Implementation Isn’t Implied

We’ve all done it. We’ve said we are going to do something…later.  Then it never gets done. We are going to go to the gym. We are going to call our mom. We are going to write that thank you card, article, novel, etc. But it doesn’t get done. Or it gets done only after oh, say, we wake up at 1:37 in the morning remembering it hasn’t been done. (Too oddly specific? There’s a reason for that.) Want a magic solution? Well, I don’t have one of those, but I do have a researched one that has proven effective.  It’s “implementation intentions.”

Implementation intentions are statements that set out the what, when, and where of your actions that you need to take.  Sometimes they look like this:

I will [BEHAVIOR] at [TIME] in [LOCATION].

I will take Lola for a 2 mile walk at 7:00 am through the big park.

Other times, they look like this:

If or when [CONDITION OCCURS], then I will [BEHAVIOR].

When we can walk 2 miles in less than 35 minutes, then we will start walking 2.5 miles.

Often, it is a combination:

I will take Lola for a 2 mile walk at 7:00 am through the big park. If it is rainy and below 40 degrees, I will take Lola to the yard and then go to the treadmill for a 2 mile walk..

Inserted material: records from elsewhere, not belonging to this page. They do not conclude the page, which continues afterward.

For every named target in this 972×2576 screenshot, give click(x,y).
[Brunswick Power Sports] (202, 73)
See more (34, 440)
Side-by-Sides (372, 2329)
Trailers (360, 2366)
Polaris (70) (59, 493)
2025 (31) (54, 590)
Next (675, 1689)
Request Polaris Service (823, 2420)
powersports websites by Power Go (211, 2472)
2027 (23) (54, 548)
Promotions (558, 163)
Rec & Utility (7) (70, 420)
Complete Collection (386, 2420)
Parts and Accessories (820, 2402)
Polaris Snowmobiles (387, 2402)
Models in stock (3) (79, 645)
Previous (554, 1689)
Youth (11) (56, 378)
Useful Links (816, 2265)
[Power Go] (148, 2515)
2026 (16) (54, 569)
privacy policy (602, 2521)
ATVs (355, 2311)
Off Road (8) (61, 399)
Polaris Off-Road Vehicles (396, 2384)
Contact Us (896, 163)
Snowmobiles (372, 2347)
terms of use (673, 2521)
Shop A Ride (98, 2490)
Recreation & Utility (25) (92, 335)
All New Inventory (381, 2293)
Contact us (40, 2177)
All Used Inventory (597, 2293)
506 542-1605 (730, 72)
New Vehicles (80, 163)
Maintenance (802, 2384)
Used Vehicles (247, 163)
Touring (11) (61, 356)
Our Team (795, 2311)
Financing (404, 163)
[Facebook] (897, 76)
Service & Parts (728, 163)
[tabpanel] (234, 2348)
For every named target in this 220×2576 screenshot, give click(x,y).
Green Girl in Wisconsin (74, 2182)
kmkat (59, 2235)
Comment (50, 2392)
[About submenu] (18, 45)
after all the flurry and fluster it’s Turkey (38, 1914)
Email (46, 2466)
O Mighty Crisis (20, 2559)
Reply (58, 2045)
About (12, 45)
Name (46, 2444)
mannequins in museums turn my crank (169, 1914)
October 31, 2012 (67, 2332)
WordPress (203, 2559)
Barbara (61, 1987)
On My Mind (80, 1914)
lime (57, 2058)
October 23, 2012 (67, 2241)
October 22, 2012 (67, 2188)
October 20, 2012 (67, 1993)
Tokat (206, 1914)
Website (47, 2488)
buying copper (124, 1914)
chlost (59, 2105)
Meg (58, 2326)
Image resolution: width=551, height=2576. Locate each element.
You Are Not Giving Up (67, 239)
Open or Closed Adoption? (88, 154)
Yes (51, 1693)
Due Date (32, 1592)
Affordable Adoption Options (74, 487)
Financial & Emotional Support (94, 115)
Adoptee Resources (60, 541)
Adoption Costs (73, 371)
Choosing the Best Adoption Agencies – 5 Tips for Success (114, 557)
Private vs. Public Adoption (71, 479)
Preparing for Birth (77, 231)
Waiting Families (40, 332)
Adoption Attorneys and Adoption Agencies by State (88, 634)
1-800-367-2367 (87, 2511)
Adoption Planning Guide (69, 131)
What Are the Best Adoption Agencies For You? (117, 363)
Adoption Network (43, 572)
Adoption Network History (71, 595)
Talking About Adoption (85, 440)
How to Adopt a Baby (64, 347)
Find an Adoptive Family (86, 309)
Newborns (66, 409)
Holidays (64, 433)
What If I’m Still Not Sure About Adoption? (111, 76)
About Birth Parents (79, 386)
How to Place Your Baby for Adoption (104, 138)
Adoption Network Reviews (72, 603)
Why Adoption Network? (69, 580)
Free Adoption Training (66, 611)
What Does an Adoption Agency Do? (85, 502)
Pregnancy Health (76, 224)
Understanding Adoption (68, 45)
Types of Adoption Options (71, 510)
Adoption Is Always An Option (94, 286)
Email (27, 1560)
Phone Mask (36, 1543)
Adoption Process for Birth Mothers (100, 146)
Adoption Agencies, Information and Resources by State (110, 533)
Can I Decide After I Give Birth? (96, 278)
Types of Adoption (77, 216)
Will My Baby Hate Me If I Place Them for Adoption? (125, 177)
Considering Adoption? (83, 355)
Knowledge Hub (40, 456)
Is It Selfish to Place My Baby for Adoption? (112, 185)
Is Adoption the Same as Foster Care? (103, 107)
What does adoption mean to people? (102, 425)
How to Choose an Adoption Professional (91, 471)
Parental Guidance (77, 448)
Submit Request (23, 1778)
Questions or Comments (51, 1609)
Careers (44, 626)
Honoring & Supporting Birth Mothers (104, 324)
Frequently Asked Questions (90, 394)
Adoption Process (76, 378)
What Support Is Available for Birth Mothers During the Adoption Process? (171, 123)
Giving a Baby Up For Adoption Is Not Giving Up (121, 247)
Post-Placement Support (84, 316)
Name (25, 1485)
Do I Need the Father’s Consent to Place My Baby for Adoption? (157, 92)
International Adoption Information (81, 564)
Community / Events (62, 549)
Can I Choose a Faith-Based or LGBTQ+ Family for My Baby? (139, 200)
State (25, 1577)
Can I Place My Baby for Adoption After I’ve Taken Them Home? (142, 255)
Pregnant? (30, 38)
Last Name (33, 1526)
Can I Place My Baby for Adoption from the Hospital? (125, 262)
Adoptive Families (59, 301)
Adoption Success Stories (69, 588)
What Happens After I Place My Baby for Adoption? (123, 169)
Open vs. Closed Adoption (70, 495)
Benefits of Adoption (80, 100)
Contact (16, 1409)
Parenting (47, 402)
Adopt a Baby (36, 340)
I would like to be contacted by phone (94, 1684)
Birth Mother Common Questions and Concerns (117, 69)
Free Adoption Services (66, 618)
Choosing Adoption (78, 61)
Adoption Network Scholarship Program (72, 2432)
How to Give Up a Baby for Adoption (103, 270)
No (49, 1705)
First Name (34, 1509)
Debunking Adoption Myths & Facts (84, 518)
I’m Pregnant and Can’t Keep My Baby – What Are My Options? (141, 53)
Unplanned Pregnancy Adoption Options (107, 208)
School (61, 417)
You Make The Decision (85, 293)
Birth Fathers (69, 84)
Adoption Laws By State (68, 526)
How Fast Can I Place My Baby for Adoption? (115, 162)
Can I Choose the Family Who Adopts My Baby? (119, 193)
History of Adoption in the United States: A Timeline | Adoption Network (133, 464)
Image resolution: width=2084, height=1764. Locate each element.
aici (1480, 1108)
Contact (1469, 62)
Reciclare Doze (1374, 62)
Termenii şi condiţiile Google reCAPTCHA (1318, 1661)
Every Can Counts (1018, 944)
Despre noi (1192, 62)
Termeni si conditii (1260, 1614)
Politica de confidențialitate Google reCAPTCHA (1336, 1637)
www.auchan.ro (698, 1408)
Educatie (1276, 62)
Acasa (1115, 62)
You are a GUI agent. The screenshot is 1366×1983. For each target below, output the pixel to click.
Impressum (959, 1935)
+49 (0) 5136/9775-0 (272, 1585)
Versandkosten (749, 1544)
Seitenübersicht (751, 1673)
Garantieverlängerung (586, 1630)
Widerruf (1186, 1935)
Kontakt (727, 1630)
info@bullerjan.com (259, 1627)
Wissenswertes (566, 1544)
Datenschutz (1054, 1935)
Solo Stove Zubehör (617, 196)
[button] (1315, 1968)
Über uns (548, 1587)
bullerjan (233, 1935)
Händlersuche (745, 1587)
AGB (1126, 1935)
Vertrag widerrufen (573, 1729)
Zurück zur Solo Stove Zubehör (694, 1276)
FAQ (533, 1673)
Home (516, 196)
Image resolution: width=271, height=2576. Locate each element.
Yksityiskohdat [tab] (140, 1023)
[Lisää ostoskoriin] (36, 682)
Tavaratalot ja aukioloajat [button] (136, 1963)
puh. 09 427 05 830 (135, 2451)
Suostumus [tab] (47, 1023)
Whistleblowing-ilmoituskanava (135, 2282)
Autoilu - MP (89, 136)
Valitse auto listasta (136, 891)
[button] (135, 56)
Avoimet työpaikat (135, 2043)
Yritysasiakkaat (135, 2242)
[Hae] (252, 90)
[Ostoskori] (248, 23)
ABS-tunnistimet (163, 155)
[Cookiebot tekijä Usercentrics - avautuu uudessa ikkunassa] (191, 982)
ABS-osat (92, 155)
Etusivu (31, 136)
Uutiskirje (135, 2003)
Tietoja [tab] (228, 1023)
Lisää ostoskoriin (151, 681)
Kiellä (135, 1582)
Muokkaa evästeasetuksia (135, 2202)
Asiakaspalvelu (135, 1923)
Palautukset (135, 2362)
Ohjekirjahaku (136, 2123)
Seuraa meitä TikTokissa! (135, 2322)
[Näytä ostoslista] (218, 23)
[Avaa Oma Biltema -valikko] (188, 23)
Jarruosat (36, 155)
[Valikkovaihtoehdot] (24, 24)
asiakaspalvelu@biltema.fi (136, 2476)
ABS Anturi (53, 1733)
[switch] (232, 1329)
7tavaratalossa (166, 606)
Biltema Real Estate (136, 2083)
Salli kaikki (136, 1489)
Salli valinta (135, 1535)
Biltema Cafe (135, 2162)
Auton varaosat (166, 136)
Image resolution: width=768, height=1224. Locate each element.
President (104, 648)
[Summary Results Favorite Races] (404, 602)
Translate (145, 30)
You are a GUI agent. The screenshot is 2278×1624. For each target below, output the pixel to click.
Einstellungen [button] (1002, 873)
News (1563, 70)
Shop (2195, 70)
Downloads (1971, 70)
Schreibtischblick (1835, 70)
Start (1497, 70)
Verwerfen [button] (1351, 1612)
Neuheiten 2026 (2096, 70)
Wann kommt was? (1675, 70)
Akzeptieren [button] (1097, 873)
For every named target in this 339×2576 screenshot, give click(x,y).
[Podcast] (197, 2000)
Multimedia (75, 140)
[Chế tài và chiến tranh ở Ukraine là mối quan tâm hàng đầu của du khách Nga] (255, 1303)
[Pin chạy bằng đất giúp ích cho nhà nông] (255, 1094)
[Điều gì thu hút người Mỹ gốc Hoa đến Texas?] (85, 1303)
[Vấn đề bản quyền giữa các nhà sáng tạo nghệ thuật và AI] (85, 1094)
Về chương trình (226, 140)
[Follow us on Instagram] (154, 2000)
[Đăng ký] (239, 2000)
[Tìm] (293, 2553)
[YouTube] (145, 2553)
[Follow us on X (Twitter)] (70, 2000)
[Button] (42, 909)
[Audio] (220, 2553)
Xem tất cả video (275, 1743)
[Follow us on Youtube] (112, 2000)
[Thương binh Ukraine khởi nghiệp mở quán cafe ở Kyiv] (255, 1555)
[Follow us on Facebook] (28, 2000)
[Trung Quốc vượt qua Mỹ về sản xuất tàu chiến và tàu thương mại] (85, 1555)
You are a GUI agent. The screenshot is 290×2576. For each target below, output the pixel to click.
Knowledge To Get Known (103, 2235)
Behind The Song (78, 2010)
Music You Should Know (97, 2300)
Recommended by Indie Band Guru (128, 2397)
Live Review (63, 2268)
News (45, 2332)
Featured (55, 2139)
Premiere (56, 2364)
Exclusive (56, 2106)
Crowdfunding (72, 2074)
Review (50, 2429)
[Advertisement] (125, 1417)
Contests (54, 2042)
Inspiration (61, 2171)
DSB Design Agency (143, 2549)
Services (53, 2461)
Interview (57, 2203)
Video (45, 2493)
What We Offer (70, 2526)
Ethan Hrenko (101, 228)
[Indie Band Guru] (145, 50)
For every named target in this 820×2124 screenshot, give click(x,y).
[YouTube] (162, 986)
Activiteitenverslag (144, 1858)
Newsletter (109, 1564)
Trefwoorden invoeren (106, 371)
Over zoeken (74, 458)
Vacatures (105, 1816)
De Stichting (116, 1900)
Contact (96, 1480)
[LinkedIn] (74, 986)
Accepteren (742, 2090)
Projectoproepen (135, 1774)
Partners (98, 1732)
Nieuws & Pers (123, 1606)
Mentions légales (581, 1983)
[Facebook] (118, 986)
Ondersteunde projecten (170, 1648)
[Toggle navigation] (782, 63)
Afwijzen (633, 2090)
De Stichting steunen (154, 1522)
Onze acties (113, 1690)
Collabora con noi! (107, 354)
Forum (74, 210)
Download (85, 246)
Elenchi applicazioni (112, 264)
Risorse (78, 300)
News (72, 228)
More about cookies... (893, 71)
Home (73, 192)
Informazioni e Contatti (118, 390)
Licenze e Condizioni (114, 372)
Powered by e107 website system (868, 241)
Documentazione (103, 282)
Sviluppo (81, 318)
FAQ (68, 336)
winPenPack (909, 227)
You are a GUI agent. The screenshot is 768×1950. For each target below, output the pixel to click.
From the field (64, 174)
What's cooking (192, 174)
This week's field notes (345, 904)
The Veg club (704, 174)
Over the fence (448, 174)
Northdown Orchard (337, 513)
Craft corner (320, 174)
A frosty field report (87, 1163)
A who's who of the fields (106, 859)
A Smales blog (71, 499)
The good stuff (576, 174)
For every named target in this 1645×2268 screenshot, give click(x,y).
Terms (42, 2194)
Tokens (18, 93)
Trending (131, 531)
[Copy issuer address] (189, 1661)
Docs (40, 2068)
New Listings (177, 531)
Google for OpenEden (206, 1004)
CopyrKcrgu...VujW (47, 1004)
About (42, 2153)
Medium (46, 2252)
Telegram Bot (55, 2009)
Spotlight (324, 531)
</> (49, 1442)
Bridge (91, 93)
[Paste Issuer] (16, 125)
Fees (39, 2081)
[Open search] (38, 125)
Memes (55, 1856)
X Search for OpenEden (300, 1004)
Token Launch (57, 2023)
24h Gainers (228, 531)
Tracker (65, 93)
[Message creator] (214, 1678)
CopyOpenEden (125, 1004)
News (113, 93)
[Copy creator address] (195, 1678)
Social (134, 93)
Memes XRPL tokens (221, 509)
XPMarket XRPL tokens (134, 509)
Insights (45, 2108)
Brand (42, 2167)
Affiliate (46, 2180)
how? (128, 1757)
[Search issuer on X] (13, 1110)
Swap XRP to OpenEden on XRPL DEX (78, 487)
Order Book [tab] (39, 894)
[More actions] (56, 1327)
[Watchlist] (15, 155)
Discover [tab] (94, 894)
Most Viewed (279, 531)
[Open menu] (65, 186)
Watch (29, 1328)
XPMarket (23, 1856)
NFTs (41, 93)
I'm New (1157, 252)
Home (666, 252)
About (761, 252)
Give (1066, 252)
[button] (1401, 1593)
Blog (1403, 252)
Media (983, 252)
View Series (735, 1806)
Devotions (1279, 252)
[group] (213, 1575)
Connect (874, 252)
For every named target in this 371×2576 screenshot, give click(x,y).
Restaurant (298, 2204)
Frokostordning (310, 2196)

If you don’t trust Lola and me, know that by simply asking voters to the creation of voting plan along these lines increased voter turnout by 4.1 percent. It increased by 9.1 percent in single eligible voter homes. I know some politicians that would have liked that bump up in their votes.

The trick is to be specific. Detail exactly what you are going to do, when you are going to do it, and where or how it’s getting done. By doing so, it gathers its own momentum and soon it will be pulling you along. Imagine telling a five-year-old that you will take them for ice cream after school at their favorite place. You bet your buttons they are going to remember that and make sure it happens. Your brain is often similar to a five-year-old. Tell it something might happen sometime in the vague future, meh, we’ve got games to play. Ice cream at 4? It is there! Even more so if you write it down or put it on your calendar.

Your inner five year old won’t even let you think about skipping out – even on the hard stuff (It’s not all ice cream, I know). It becomes more automatic. You don’t have to think about where it will fit in, how you start, or when to get ready. In other words, it helps avoid the decision fatigue hurdle.

Still don’t believe me? Prove me wrong. Pick something – anything – and use the above formulas. See if it works. Lola and I will be waiting with the ice cream.